As a child, I would sometimes think of life as an interregnum between two episodes of feasting on the popular chickpea curry and leavened bread. The weekend brunch was a ritual of sorts that began with me scurrying down to the neighbourhood halwai shop, buzzing with impatient chhole bhature devotees. At times, the outfit would run out of the goodies before I came anywhere close to the serving counter. Returning home with a brown paper packet, warmed by the fresh, fluffy bhature and a tiffin box filled to the brim with chhole, topped with a delicately pickled carrot, green chillies, diced onions and slivers of ginger, was a feat of sorts. And, if I was lucky, the man at the counter would hand me a complimentary offering of a bright yellow potato curry that announced its friendship with cumin and coriander from far. A glass of lassi would complete the meal, at times sending me into a stupor.
This was till my parents intervened. Chhole bhature had to be subsumed within my mother’s credo of simple, home-cooked food. The Kabuli chana would be soaked overnight to break down its tough fibres. By morning, the house would be teeming with the aroma of spices — coriander, ginger, cumin, cinnamon, asafoetida. The dough would be ready in a couple of hours when the weather was hot and humid, but in winters, preparation for the leavened bread would begin overnight. “It’s best to use ghee, the oil used by the halwai isn’t good, either for taste or nutrition. Don’t go by appearances. The best chhole is the one which lets you savour the taste of all the spices,” my mother would say. A childhood spent with Partition refugees had taught her how to bring out the best from the Kabuli chana. At times, she would stuff the bhaturas with cottage cheese.
The chickpea is amongst the oldest edible items known to humankind.

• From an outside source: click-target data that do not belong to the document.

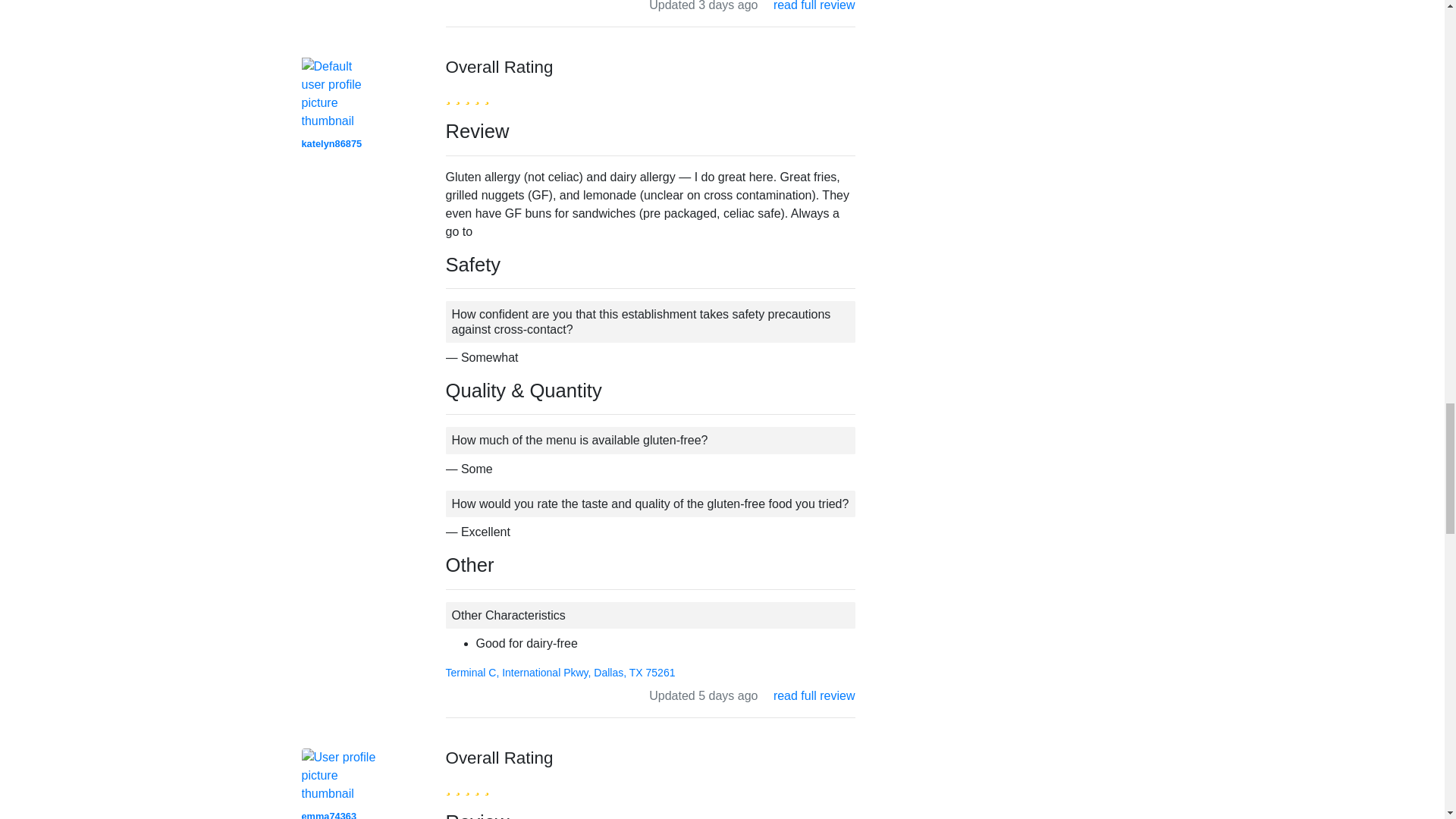
katelyn86875 (331, 143)
read full review (814, 5)
5 star rating (467, 786)
emma74363 (328, 814)
Terminal C, International Pkwy, Dallas, TX 75261 (560, 672)
read full review (814, 695)
5 star rating (467, 95)
Given the description of an element on the screen output the (x, y) to click on. 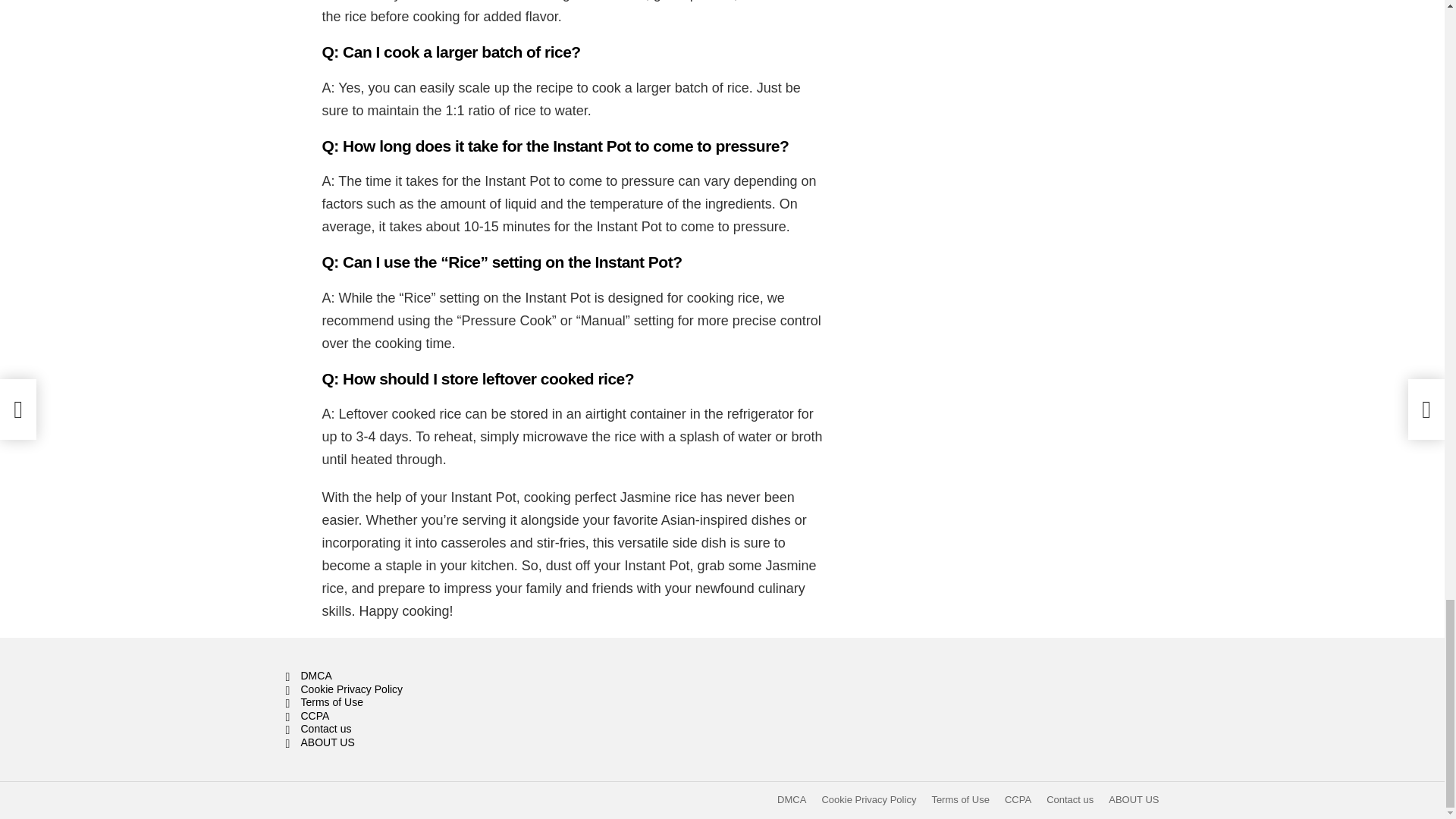
CCPA (422, 716)
ABOUT US (422, 743)
Terms of Use (422, 703)
Terms of Use (960, 799)
DMCA (791, 799)
Cookie Privacy Policy (868, 799)
Cookie Privacy Policy (422, 689)
ABOUT US (1133, 799)
Contact us (422, 729)
Contact us (1069, 799)
DMCA (422, 676)
CCPA (1018, 799)
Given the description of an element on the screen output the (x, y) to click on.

It is said to have originated in the Caucasus or Asia Minor, and, according to food historian KT Achaya, the legume shows up as early as 5,400 BC in Turkey. In The Illustrated Foods of India (1994), Achaya writes that “two kinds of seed types evolved. In India, a small, wrinkled, dark-coloured seed, and, in the Mediterranean, a larger, smooth, light-coloured one.” The historian believes that the kabuli chana is a “very recent introduction into India, perhaps, in the eighth century from the Mediterranean by an overland route”.
In Curry: A Tale of Cooks and Conquerors (2006), historian Lizzie Collingham notes that chickpeas would often be a substitute for lentils in khichdi during medieval times and that Akbar’s favourite minister Abul Fazl mentions chickpea dishes in the 16th century document, Ain-i-Akbari. She writes that the 17th century French traveller to India, Francois Bernier, described “shops stacked with rice, barley, wheat and chickpeas”.
The chhole bhature, though, seems to have come into its own in Delhi after Partition. My mother often talked of Punjabi refugees bringing the delicacies from their kitchen into the city’s street food culture. “We would keep a lookout for pushcarts with a rudimentary kerosene stove and aluminum containers that smelt of robust masalas,” she said. Several of these itinerant chhole bhature sellers now operate acclaimed fixtures in the city’s street food scene.
None of the halwai shops in my neighbourhood can claim such an illustrious lineage. Yet, every other day, they threaten my resolve. Such is the charm of chhole bhature.